Ill. county sees rise in opioid overdose fatalities
Lake County officials are concerned about the 21 percent rise in local drug overdoses last year
Lake County News-Sun, Ill.
LAKE COUNTY, Ill. — A 21-percent rise in local drug overdoses last year, despite innovative and focused efforts on addressing the issue, has Lake County officials wondering just what has to be done to stem that tide.
“I didn’t want to see a 21 percent increase. That’s horrible,” Lake County Coroner Howard Cooper said.
The county has initiated several progressive and life-saying programs, including being one of the first counties in Illinois and nationally to provide naloxone — a drug that reverses opioid overdoses — to first-responders such as police and paramedics, and to train and provide school nurses with the antidote as well.
That move alone resulted in 307 lives saved by first-responders since the naloxone program was started in early 2014, authorities say.
With the help of the Lake County Opioid Initiative, police in Lake County began a program in June 2016 called A Way Out, under which addicts can seek help in finding treatment at local police stations without fear of arrest.
Officials said of the 549 people who have accessed A Way Out since its inception, 509 went on to receive treatment for their addictions.
And yet the county saw its largest overdose increase in several years in 2018.
The introduction of ever-changing strains of fentanyl — which can be 100 times stronger than heroin, into heroin and other street drugs — is viewed as a large part of the problem, and one that’s hard to combat, according to Cooper.
The total number of deaths classified as overdoses in Lake County last year was 97, of which 70 involved some type of opioid or opiate. Anti-anxiety drugs, as well as a host of other street drugs, and even substances used in huffing, contributed to the non-opioid overdose deaths, Cooper said.
Many overdose deaths each year include a combination of drugs as well, but fentanyl has been the standout for more than a year.
Cooper said scientists overseas are continuously making changes to fentanyl’s chemical makeup in an effort to keep ahead of law enforcement by making the substance initially unidentifiable.
Fentanyl is not only being found in cases of heroin overdoses, but it is also being found in a other street drugs, and in some cases, the dealers on the street may not even be aware of it, Cooper added.
As a result, users are either overdosing because they do not realize they are ingesting fentanyl, or because they may be developing a tolerance that leads them to seek a stronger high without realizing how quickly fentanyl can become fatal, he said.
The 97 overdose deaths in Lake County last year were up 12 from 2017, when there were 80 confirmed overdose deaths, according to the coroner’s office. In 2016, there were 68 overdose deaths. So the upward trend is not new, but the percentage increase is larger than the previous two years.
Officials noted that Lake County is still well below national and state averages for overdose deaths.
Lake County State’s Attorney Michael Nerheim said the national average last year was 24 overdose deaths per 100,000 residents. In Illinois, the average was 25 per 100,000 people, while Lake County’s average was 10 overdose deaths for every 100,000.

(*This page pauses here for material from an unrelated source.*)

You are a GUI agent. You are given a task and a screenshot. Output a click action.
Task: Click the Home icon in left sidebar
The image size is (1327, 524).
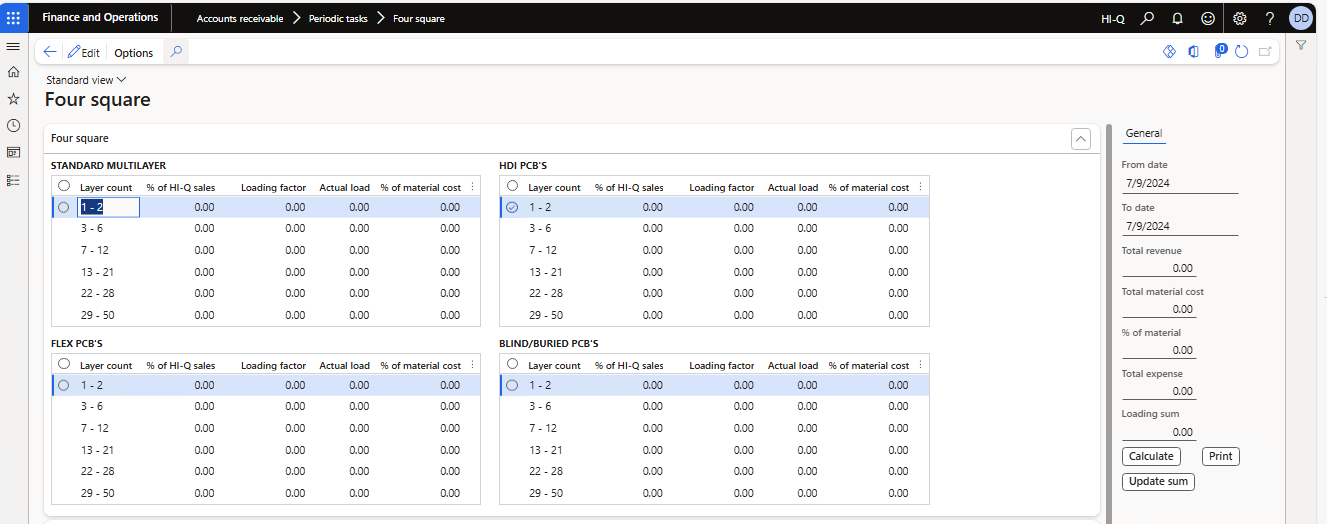[x=13, y=72]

But that’s not good enough, Nerheim said.
“I’m definitely disappointed to see that number go up,” said Nerheim, a founding member of the Lake County Opioid Initiative. “My goal from the beginning is to get it down to zero. If we would have had a 21-percent decrease, I would still not be satisfied.”
Cooper said this year isn’t off to a good start either. With 11 suspected overdose deaths in January and three in February, Cooper said the county is already ahead of where it was last year at this time, although he said it’s too early to call it a trend for the year.
Fentanyl and heroin are currently the two drugs most prominent in toxicology reports, but a host of others, including morphine, cocaine and Xanax, were at least contributing factors in many of the deaths, according to records.
Cooper also said prescription drugs are still part of the puzzle. He said when talking with family members of overdose victims, he is often told the problem began with an injury for which painkillers were prescribed.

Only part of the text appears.